COUNTRY ROCK GROUP APPEARS AT TROUBADOUR
By Robert Hilburn
Los Angeles Times
Poco, appearing through Sunday at the Troubadour, is one of several country-oriented groups trying to breathe new life into the current rock music scene.
Though the sound has a heavy rock base on most selections, much of it, particularly in the emphasis on pedal steel guitar, is straight from the pre-Presley days of country music.
In the opening song Tuesday, Poco made little secret of its roots. "We're bringing you back home where folks are happy, sittin', pickin' and a-grinnin'..." it explains in its best song, "Pick Up the Pieces."
It is ironic that the new country-rock groups, like Poco and the Flying Burrito Brothers, are adopting elements of the old hillbilly sound at a time when most of country music is moving away from it.

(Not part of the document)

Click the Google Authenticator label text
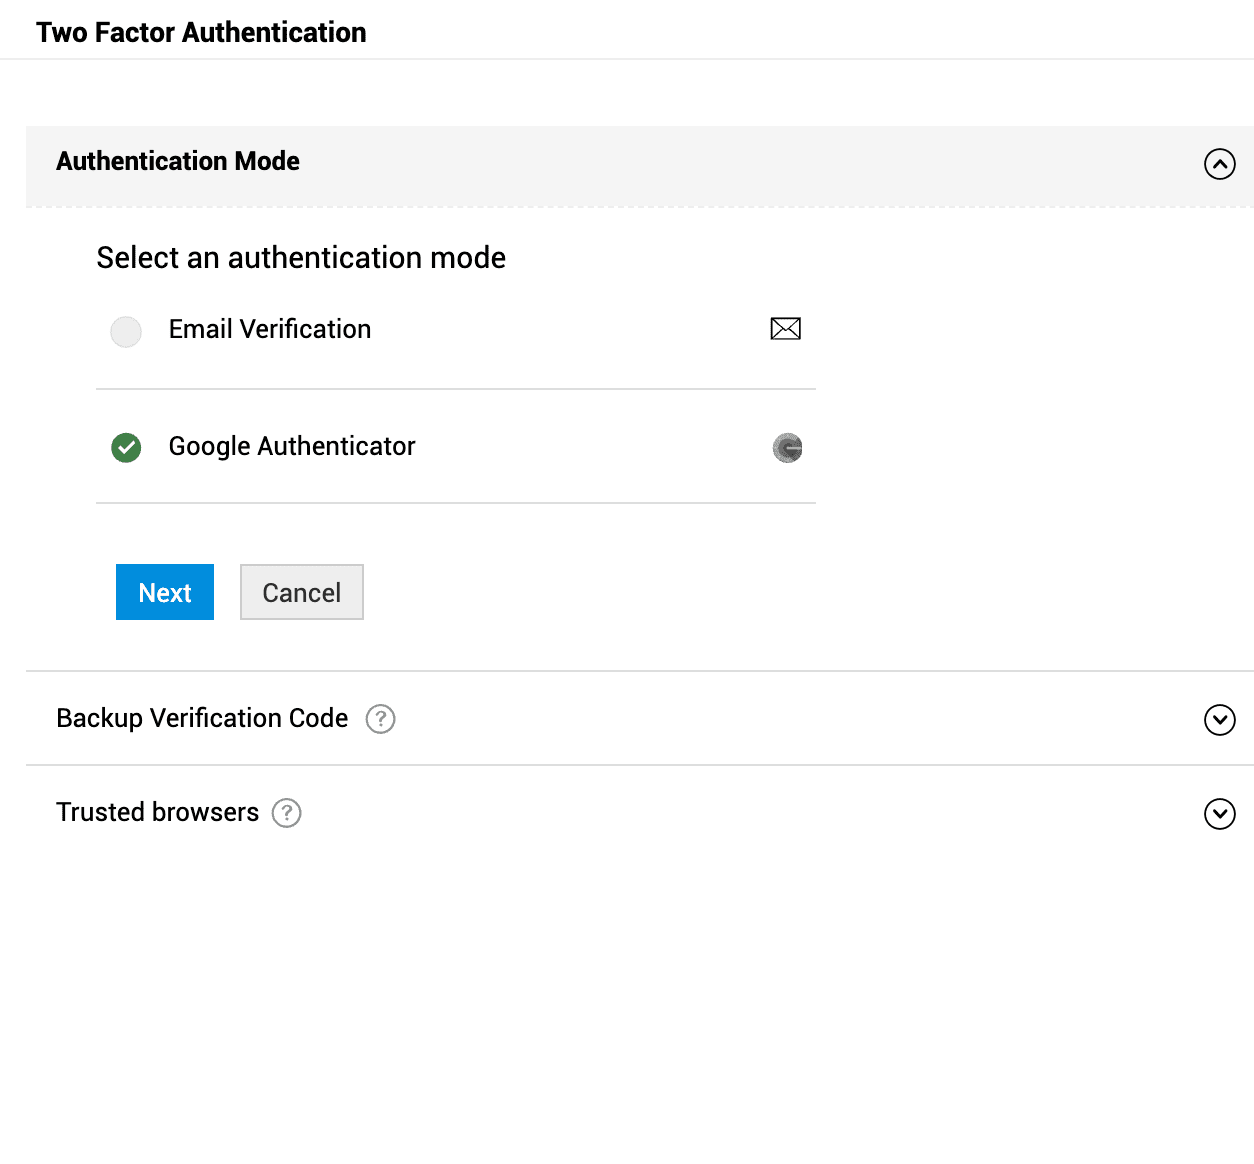Viewport: 1254px width, 1164px height. point(292,447)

The reason is that many of the new country artists were raised under the shadow of the stereotype that hillbilly musicians are bad musicians, whereas the country-rock groups can use the old sound without the stigma.
The result in Poco's case is an infectious combination of gentle-country and hard rock. The group is compose of Richie Furay (electric guitar) and Jim Messina (bass and guitar), former members of Buffalo Springfield, and George Grantham (drums) and Rusty Young (steel guitar), former members of a Denver-based group known as Boenzye Creque.
Above all, they are excellent musicians. They sound like a super-charged Buck Owens and the Buckaroos on "Grand Junction," a lively country instrumental, and like a superb rock group on other songs.
The only reservation about Poco is over some of the group's material. There is much charm in the lyrics of such songs as "Pickin' Up the Pieces," "Consequently So Long, " and "Just In Case It Happens, Yes Indeed," but the lyrics to most of the other songs are merely ordinary.